>> START Passage shown

Saturday, November 18, 2006

A Fit on Fair and Balanced

(Tonight's image borrowed, with respect, from Paul's Justice Blog).

In case it's not been crystal clear in the times I've blogged about her, I adore my wife...and I'm very grateful we've both decided to revise, re-create, and re-release our relationship (e.g. Marriage 2.0)

There are nights we sit on either side of the dinner table, dueling laptops, keyboards, and mouse clicks. Generally, she's working on her latest poem or reading other people's blogs. I'm not yet that disciplined. Sure, I write my posts, but you've probably noticed that I'm not yet in the habit of writing daily. Some nights, I work on my other blogging responsibilities, such as reading the sites of people who may be turning into friends, leaving comments, and trying to create a wee bit humor in my wake.

Oh, I know, it's bad form to wait for inspiration, but sometimes, it's worth the wait. (For example, my recent attempt at handling a Poetry Thursday challenge.) And sometimes, the post is inspired by our conversation.

For example, JP is (currently) working on a poem using a form called a tanka, one that uses a specific measure of syllables.

While I like being near her when she's working for many reasons, one of the most rewarding is when she asks me a question about grammar or pronunciation. While I have written computer programs for much of my professional career, I also have a wide and deep knowledge of the English language.

As a result, I have a unique blend of creative and technical interests. One such interest surfaced during a discussion that JP and I had tonight. There is a site she uses to verify syllable count for words that can be pronounced differently in different parts of this country. For example, the word "prayer" is pronounced with one syllable on the West Coast. If you listen to people from various places in the so-called American "Deep South" pronounce the word, you will hear two distinct syllables.

A few years ago, I was asked to design a spell-check component, in part because my employer at the time was too cheap to pay for an add-in (it was pretty expensive). For a different part of the same project, I was also trying to design a way of locating names phonetically, so that typing "JOHN" would lead you to Johnson, Johnssen, and other common variations. So I spent some time investigating the composition of words and the patterns of pronunciation.

During my investigation, I learned about the most common algorithm used by computer programs to count syllables, which is to count the number of vowel groups in a word. For example, the word "vowel" has two vowel groups (O and E); according to this algorithm, the word has two syllables.

>> END Passage shown
>> START Provided material

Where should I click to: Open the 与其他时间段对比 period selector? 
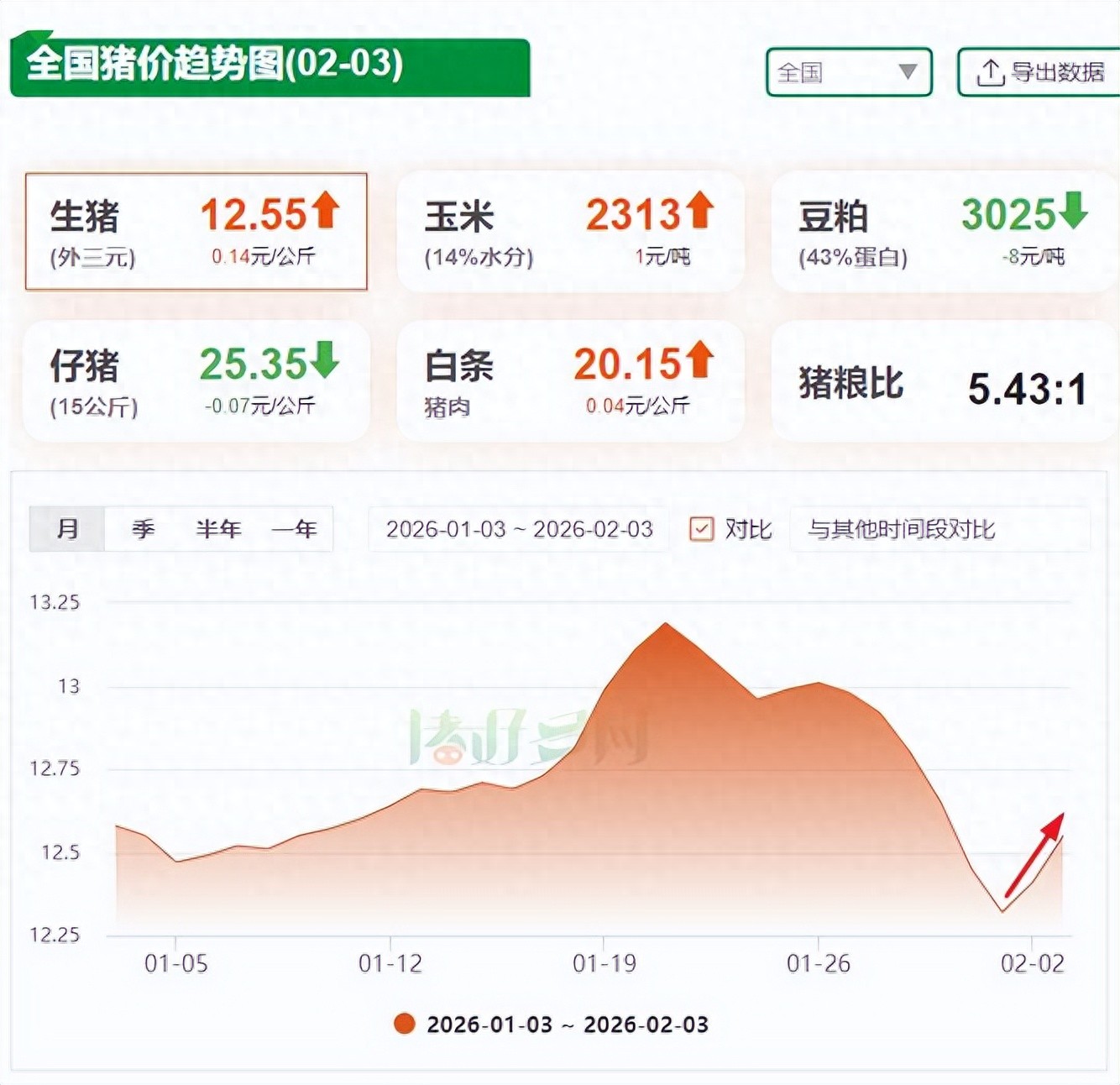939,529
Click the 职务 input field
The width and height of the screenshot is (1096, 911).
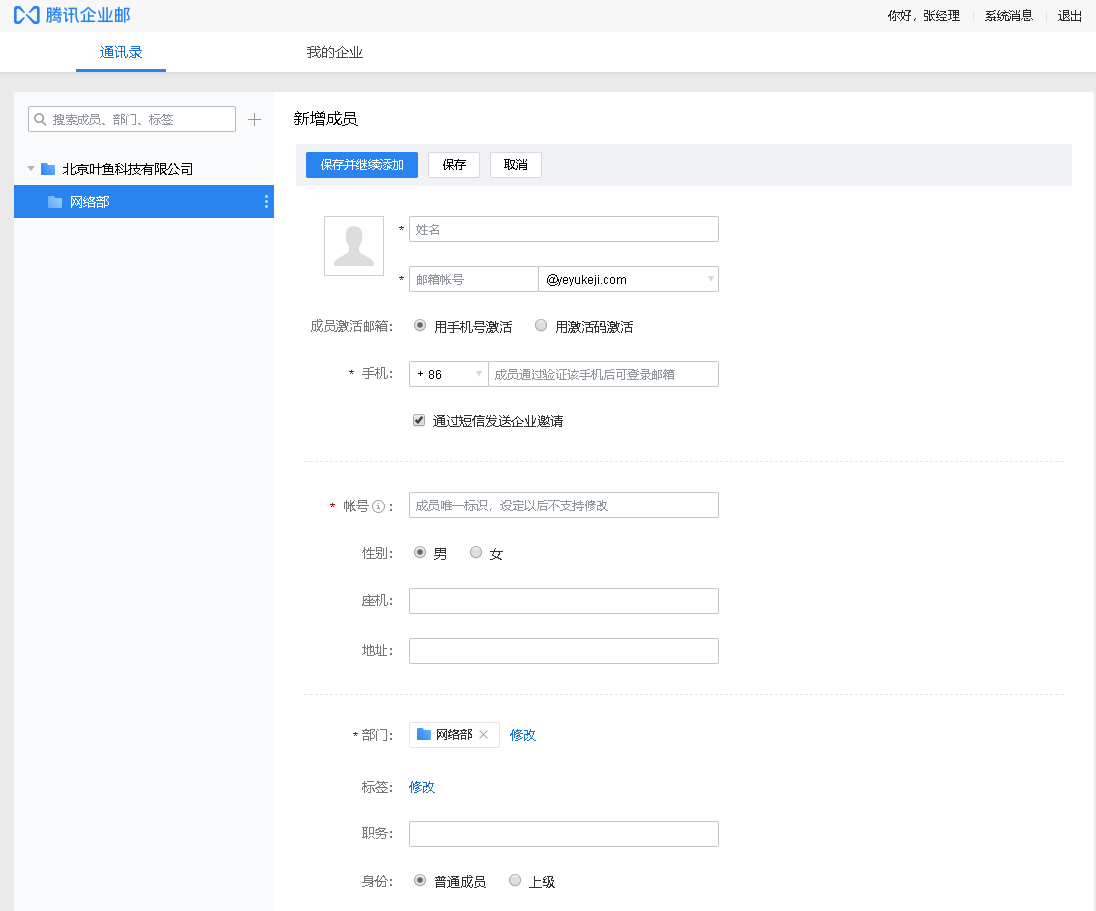[563, 833]
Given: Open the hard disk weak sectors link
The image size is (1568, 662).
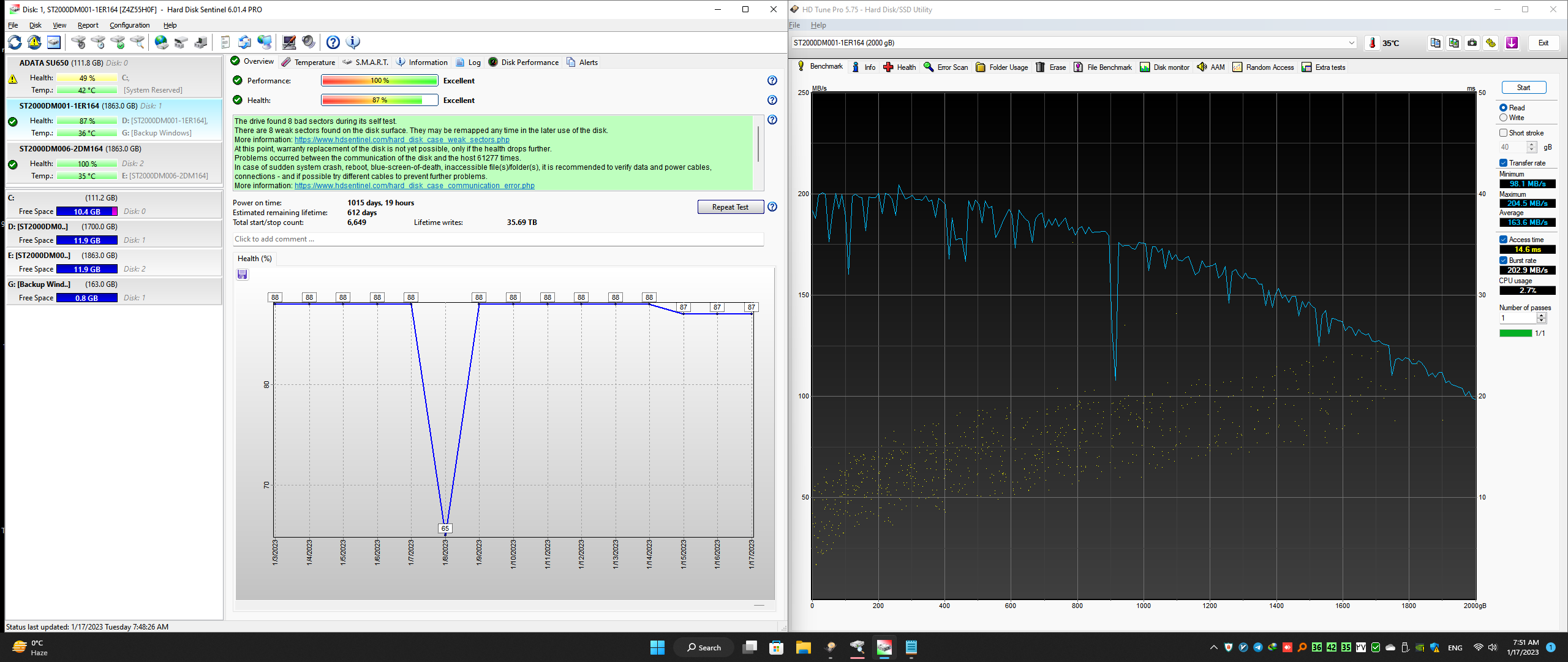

>> END Provided material

= Problems =
#1 According to the blog post, how do computer programs most commonly count a word's syllables?
#2 Write the next part of the blog post about counting syllables, starting after its final sentence.
The rows have no connection to the blog post.

= Answers for this exercise =
#1 They count the number of vowel groups in the word.

#2
It's a pretty easy algorithm to write in any computer language. Unfortunately, it's also very flawed. Consider, for example, the word "neon." According to the algorithm, it should have one syllable, but in "normal" pronunciation, there are two syllables. The most-commonly used algorithm "breaks" (or is wrong) when it encounters words that break syllables between vowels. With one set of words claiming to represent a decent subset of the language, the algorithm was wrong 25% of the time, that is, it was wrong one in every four words.

(I actually did manage to design a far more accurate solution for my project, but that's not the point of this post.)

I mention this because the first word I typed into the site JP pointed me to was, of course, "neon." Unfortunately, it reported the word as having one syllable. I punched in a few of the other words I remembered from my earlier investigation and it failed on each of them. It seems pretty clear that whoever implemented the code underlying the site started thier investigation pretty much the same way I did. They found the same sources and ran into the same algorithm. However, unlike me, they trusted the information they found and implemented their site with it.

I wonder how many writers, school-age children, and other users will innocently presume that this site is authoritative and not even realize they may be getting invalid results from it. I wonder what they'll think when the projects they work on while using this site do not receive the acclaim (or marks) these users might think they deserve. Will they realize they used flawed tools? Or will they blame those trying to correct their mistakes? (Yes, these questions are at least slightly rhetorical.)

As writers (and computer users), we rely on a number of tools to accomplish our tasks. As the Internet continues to evolve and democratize the production and dissemination of information, new resources and tools appear daily. Things get easier. Word of mouth celebrates new tools and kits.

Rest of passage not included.